Die Returns hatte ich ja auch so gesetzt wie du mir vorgeschlagen hast, nur gibt er mir dann nur ein Ergebnis in diesem Intervall aus und nich alle ...
Ich möchte ja alle Primzahlen sowie Mirpzahlen im Intervall von a bis b.
Es geht zwar zuu comilieren aber die Ausgabe is dann falsch. 
beispiel:
Intervall 10 - 20 
Primzahlen 11,13,17,19
Mirpzahlen 11,13,17

mit den Returns gibt er nur 11 für Prim und mirp aus.


----------



## deepthroat (12. November 2005)

Hi.

Das liegt aber daran, das deine Funktion nur einen Wert zurückgibt. Um mehrere Werte zurückzugeben solltest du ein Array oder einen anderen Kontainer zurückgeben und dessen Werte dann einzeln ausgeben.

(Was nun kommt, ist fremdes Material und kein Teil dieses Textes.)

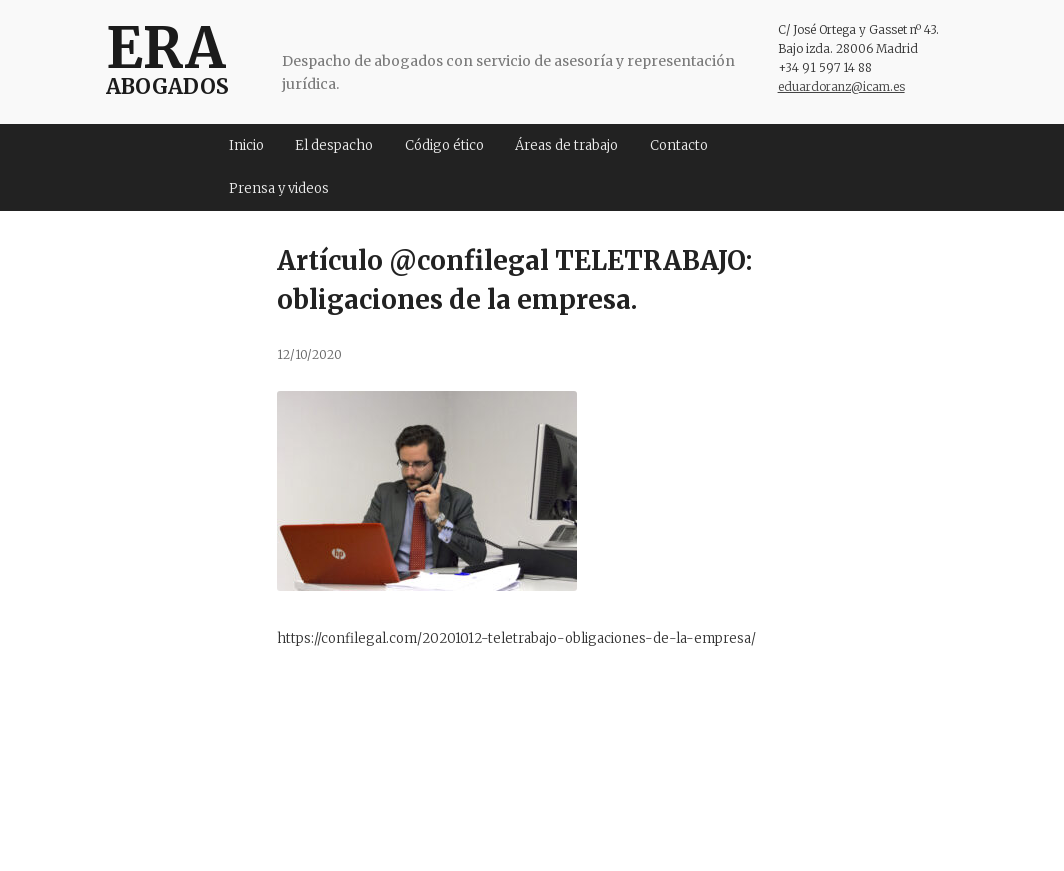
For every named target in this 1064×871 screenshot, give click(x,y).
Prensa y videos (279, 188)
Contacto (679, 145)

Übrigens kann man die Berechnung der Primzahlen noch etwas optimieren. Als erstes braucht man die geraden Zahlen nicht betrachten (und auch nicht im Array speichern) da die 2 die einzige natürliche, gerade Zahl ist. Zweitens brauchst du die Schleife nur solange durchlaufen wie i² <= Obergrenze ist.

Gruß


----------